Researchers analyzing Hubble's regular "storm reports" found that the average wind speed just within the boundaries of the storm, known as a high-speed ring, has increased by up to 8 percent from 2009 to 2020. In contrast, the winds near the red spot’s innermost region are moving significantly more slowly, like someone cruising lazily on a sunny Sunday afternoon.

The massive storm's crimson-colored clouds spin counterclockwise at speeds that exceed 400 miles per hour – and the vortex is bigger than Earth itself. The red spot is legendary in part because humans have observed it for more than 150 years.

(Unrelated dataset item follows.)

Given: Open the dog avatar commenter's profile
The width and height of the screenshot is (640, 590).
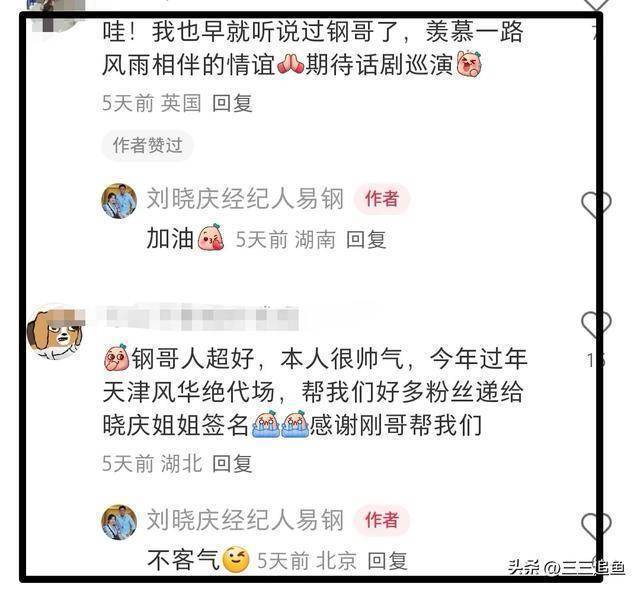Looking at the screenshot, I should click(x=56, y=331).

“When I initially saw the results, I asked 'Does this make sense?' No one has ever seen this before," said Michael Wong of the University of California, Berkeley, who led the analysispublished today in Geophysical Research Letters. "But this is something only Hubble can do. Hubble's longevity and ongoing observations make this revelation possible."

We use Earth-orbiting satellites and airplanes to track major storms on Earth closely in real time. "Since we don't have a storm chaser plane at Jupiter, we can't continuously measure the winds on site," explained Amy Simon of NASA's Goddard Space Flight Center in Greenbelt, Maryland, who contributed to the research. "Hubble is the only telescope that has the kind of temporal coverage and spatial resolution that can capture Jupiter’s winds in this detail." 

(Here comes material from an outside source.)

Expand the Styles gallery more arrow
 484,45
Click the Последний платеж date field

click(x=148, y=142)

The change in wind speeds they have measured with Hubble amount to less than 1.6 miles per hour per Earth year. "We're talking about such a small change that if you didn’t have eleven years of Hubble data, we wouldn't know it happened," said Simon. "With Hubble we have the precision we need to spot a trend." Hubble's ongoing monitoring allows researchers to revisit and analyze its data very precisely as they keep adding to it. The smallest features Hubble can reveal in the storm are a mere 105 miles across, about twice the length of the state of Rhode Island.

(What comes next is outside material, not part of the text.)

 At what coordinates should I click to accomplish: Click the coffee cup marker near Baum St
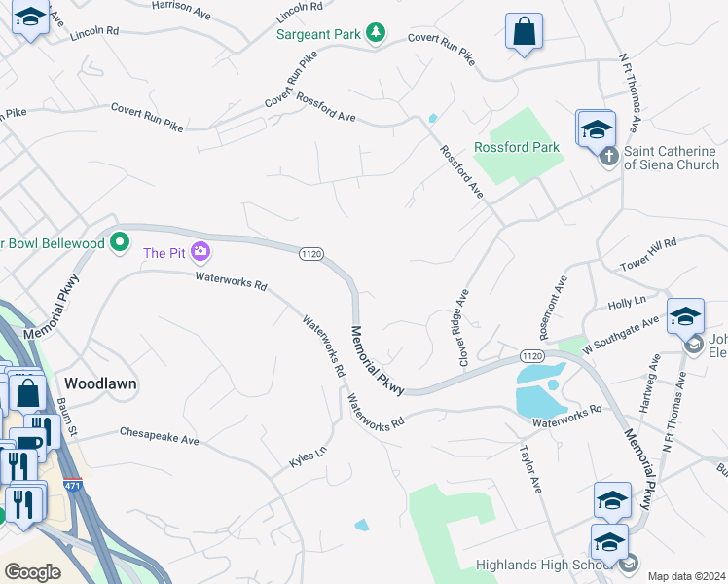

"We find that the average wind speed in the Great Red Spot has been slightly increasing over the past decade," Wong added. "We have one example where our analysis of the two-dimensional wind map found abrupt changes in 2017 when there was a major convective storm nearby."

To better analyze Hubble's bounty of data, Wong took a new approach to his data analysis. He used software to track tens to hundreds of thousands of wind vectors (directions and speeds) each time Jupiter was observed by Hubble. "It gave me a much more consistent set of velocity measurements," Wong explained. "I also ran a battery of statistical tests to confirm if it was justified to call this an increase in wind speed. It is."

What does the increase in speed mean? "That's hard to diagnose, since Hubble can't see the bottom of the storm very well. Anything below the cloud tops is invisible in the data," explained Wong. "But it's an interesting piece of data that can help us understand what's fueling the Great Red Spot and how it's maintaining energy." There's still a lot of work to do to fully understand it.

Astronomers have pursued ongoing studies of the "king" of solar system storms since the 1870s. The Great Red Spot is an upwelling of material from Jupiter's interior. If seen from the side, the storm would have a tiered wedding cake structure with high clouds at the center cascading down to its outer layers. Astronomers have noted that it is shrinking in size and becoming more circular than oval in observations spanning more than a century. The current diameter is 10,000 miles across, meaning that Earth could still fit inside it.

In addition to observing this legendary, long-lived storm, researchers have observed storms on other planets, including Neptune, where they tend to travel across the planet’s surface and disappear over only a few years. Research like this helps scientists not only learn about the individual planets, but also draw conclusions about the underlying physics that drive and maintain planets' storms.

The majority of the data to support this research came from Hubble's Outer Planets Atmospheres Legacy (OPAL) program, which provides annual Hubble global views of the outer planets that allow astronomers to look for changes in the planets' storms, winds, and clouds.